Segunda-Feira, 18 de Dezembro de 2017 |

Editorial

Os primeiros passos de uma longa caminhada

Por Redação em 17 de Novembro de 2017


Um dos maiores problemas que temos na nossa cidade é a questão da educação infantil. Os dados são alarmantes e vem de um longo tempo. Isso porque, desde 2013 que o tema está em pauta em todas as esferas do poder. É o município tentando entregar a demanda, o Estado passando os recursos e o Governo Federal investindo em novas instituições no município.

Todos os três poderes – talvez de forma mais contundente o Município e o Federal – falharam em atrasar tanto para entregar o que a eles competia. Isso porque vemos EMEIs sendo anunciadas desde a gestão passada e que nunca saíram do papel e o problema da falta de vagas perdurado a cada ano que passa.

É de total consciência que o problema é difícil de ser solucionado e de que todas as gestões buscaram alternativas para melhorar o atendimento na educação infantil. Seja com convênios com creches privadas, abertura de turmas em escolas do município e os recursos para as EMEIs.

Isso porque, em 2018, pelo menos duas escolas municipais de Educação Infantil devem ser inauguradas na cidade. Instituições anunciadas e conquistadas ainda na gestão do ex-prefeito Professor Serginho e que atrasaram – e muito – para sair do papel. Isso que elas ainda nem saíram, apesar de já haver a perspectiva de inauguração para 2018.

Outra ação é a inauguração da Escola Municipal Vaguenir Fraga, no Porto Verde. Essa sim provavelmente garantida para o próximo ano, afinal já tem crianças se inscrevendo para estudar lá em 2018. Com certeza uma vitória. Não uma vitória do governo de Sérgio Bertoldi (PT) ou de José Arno Appolo do Amaral (PMDB), mas sim das crianças da cidade.
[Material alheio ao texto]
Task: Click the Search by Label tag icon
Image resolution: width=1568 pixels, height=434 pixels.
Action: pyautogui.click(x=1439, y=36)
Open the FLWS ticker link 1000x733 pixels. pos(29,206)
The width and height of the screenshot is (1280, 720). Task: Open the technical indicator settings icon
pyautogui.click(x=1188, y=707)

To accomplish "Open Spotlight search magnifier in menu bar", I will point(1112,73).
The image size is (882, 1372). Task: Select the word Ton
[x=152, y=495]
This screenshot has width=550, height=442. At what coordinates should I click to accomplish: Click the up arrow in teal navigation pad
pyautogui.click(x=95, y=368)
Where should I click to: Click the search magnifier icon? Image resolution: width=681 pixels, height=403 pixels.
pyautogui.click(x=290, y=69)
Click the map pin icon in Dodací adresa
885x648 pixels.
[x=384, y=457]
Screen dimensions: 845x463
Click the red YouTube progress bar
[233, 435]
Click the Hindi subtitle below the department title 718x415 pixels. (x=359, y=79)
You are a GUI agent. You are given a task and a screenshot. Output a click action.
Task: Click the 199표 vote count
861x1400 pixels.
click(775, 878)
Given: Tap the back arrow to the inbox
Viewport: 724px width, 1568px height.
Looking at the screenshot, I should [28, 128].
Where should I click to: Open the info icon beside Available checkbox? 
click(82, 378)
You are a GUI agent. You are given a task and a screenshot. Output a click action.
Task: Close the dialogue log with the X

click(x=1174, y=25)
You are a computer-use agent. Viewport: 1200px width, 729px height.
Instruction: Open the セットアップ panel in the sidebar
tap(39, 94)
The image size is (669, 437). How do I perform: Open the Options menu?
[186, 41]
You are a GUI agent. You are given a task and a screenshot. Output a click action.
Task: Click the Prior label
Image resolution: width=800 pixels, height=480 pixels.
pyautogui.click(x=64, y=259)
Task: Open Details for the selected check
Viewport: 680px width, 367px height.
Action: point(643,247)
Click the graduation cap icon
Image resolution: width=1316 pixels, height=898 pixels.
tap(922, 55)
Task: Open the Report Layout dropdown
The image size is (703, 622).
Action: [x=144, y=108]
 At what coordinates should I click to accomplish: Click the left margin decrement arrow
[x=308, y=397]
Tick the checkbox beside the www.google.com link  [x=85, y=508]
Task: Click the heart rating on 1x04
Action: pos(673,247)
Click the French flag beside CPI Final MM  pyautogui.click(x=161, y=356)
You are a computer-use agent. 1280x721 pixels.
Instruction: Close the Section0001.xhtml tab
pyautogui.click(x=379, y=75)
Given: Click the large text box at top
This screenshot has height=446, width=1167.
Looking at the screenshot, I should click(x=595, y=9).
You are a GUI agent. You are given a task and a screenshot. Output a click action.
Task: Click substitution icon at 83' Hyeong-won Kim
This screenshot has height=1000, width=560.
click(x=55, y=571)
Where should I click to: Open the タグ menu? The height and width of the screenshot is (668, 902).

Crianças essas que buscam um lugar para estudar. Estudar para aprender. Estudar para desenvolver. Estudar para crescer. Estudar para, quem sabe, mudar uma rua, um bairro, uma cidade, um estado ou até um país. Esse é o objetivo que buscamos, o sonho que acreditamos e o futuro que queremos.

Obviamente que esses são ainda os primeiros passos de uma grande caminhada que temos pela frente. Isso porque temos consciência de que três escolas não vão abrigar todas as crianças que estão fora das escolas. Tomara que, no futuro, possamos noticiar a inauguração de novas escolas e a queda dos números da educação infantil.

Senão, estaremos ali, fiscalizando e cobrando dos poderes responsáveis um melhor acesso a educação tão necessária nos dias de hoje.